|
Pulman's dinner meeting of the Germanicus avengers provides a convenient opportunity for Agrippina to relate the gory details of Germanicus' demise.
That the suspected poisoning was countered by Agrippina's culinary skills comes from Graves alone. That Germanicus had a slight recovery is also found in Tacitus.
As for the witchery, Pulman has Agrippina quote Graves almost verbatim.
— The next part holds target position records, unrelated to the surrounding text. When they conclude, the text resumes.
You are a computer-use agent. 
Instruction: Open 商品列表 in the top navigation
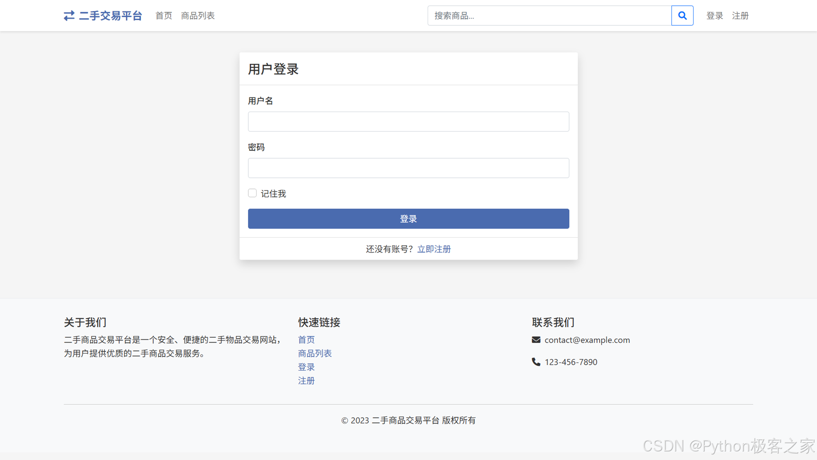click(x=198, y=16)

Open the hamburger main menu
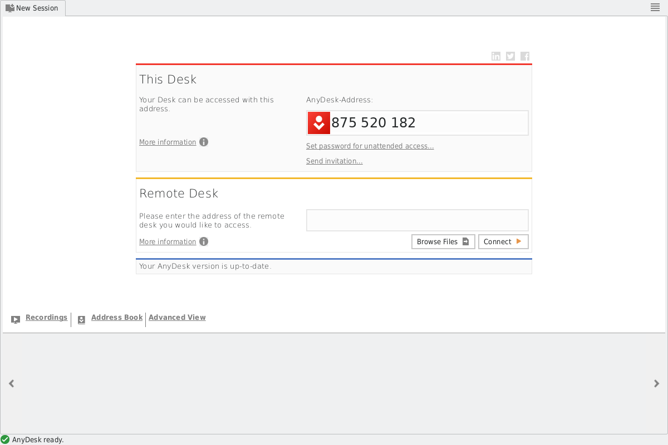coord(655,7)
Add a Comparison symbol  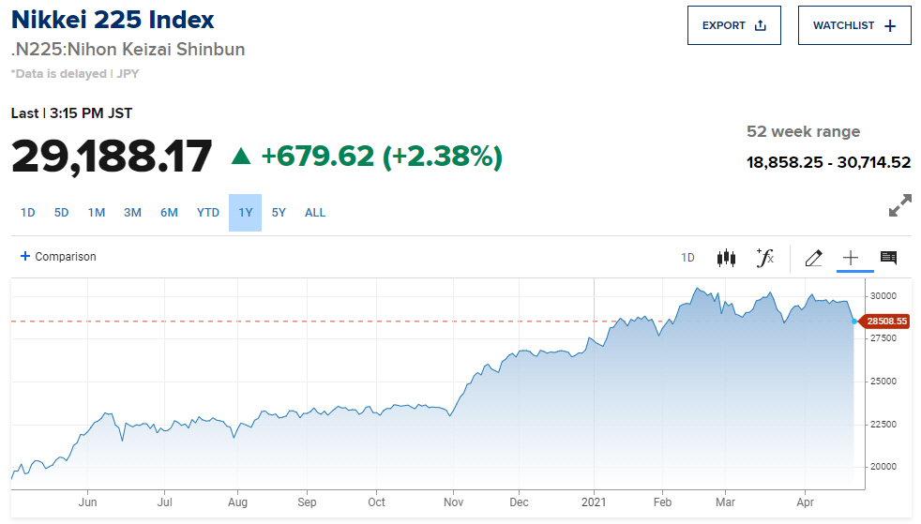point(58,257)
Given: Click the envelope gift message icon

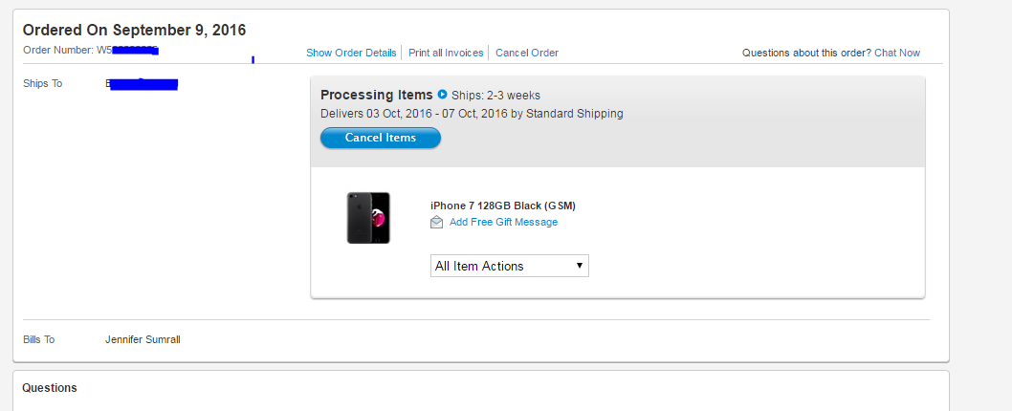Looking at the screenshot, I should click(436, 223).
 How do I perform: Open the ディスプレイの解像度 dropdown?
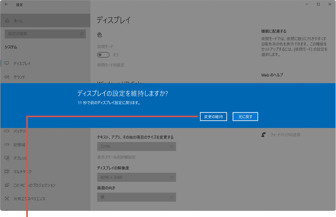[137, 177]
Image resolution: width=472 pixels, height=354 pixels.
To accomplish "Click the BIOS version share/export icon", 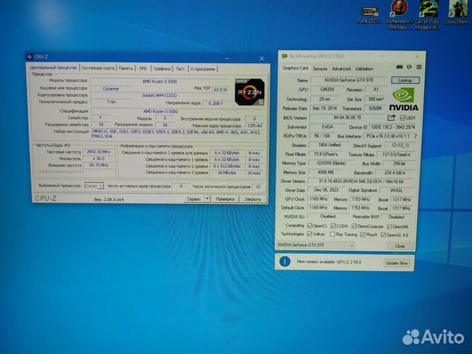I will [x=391, y=117].
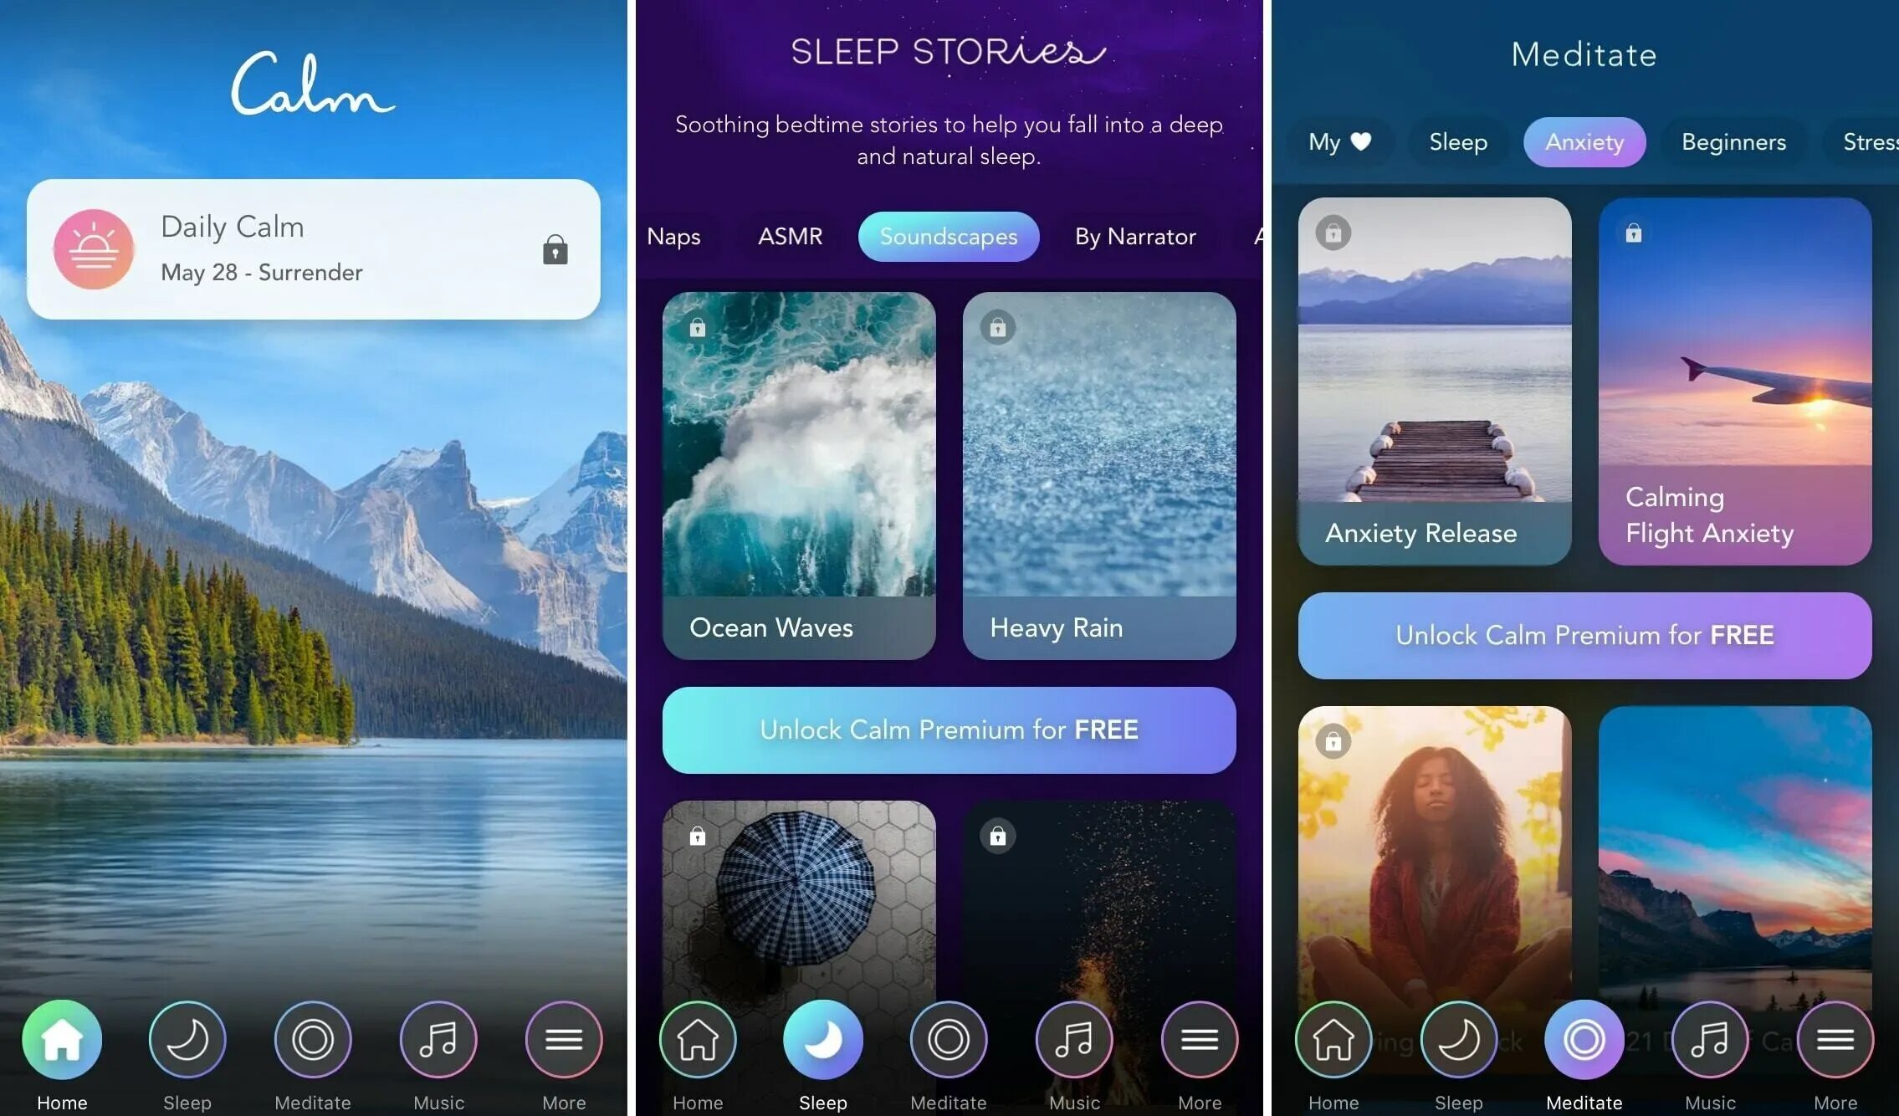
Task: Click Unlock Calm Premium for FREE button
Action: 948,729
She presents as evidence: the naked and decaying corpse of a baby with a belly painted red and horns tied to the forehead, the corpse of a cat with rudimentary wings growing from its back, the head of a Negro with a child's hand protruding from its mouth, a lead tablet bearing the name of Germanicus, cock feathers smeared with blood, the disappearing letter name game and the exploitation of his irrational fear of the Number 25. Pulman even feels the need to tamper with Graves' horror hall of fame: the child's hand was white, the name Germanicus was written on the skull of an ass, the word Rome appeared spelled upside down (not backwards) and his arithmophobia was focused on the Number 17. Curiously he omits the midnight appearance of the big black cock with a golden ring in Caligula's room.
Apparently the evidence in the ancient sources wasn't gruesome enough. Suetonius mentions spells and potions used against Germanicus which prompted him to formally renounce his friendship with Piso. Dio states that curse tablets and bones of men were found in the home. Tacitus' evidence list is a bit more fulsome: disinterred bodies, incantations and spells, the name of Germanicus on leaden curse tablets, half burned cinders smeared with blood, and other horrors to damn a soul to Hades. So, we must assume that Graves felt compelled to improve upon Tacitus, filling in the blanks of those "other horrors."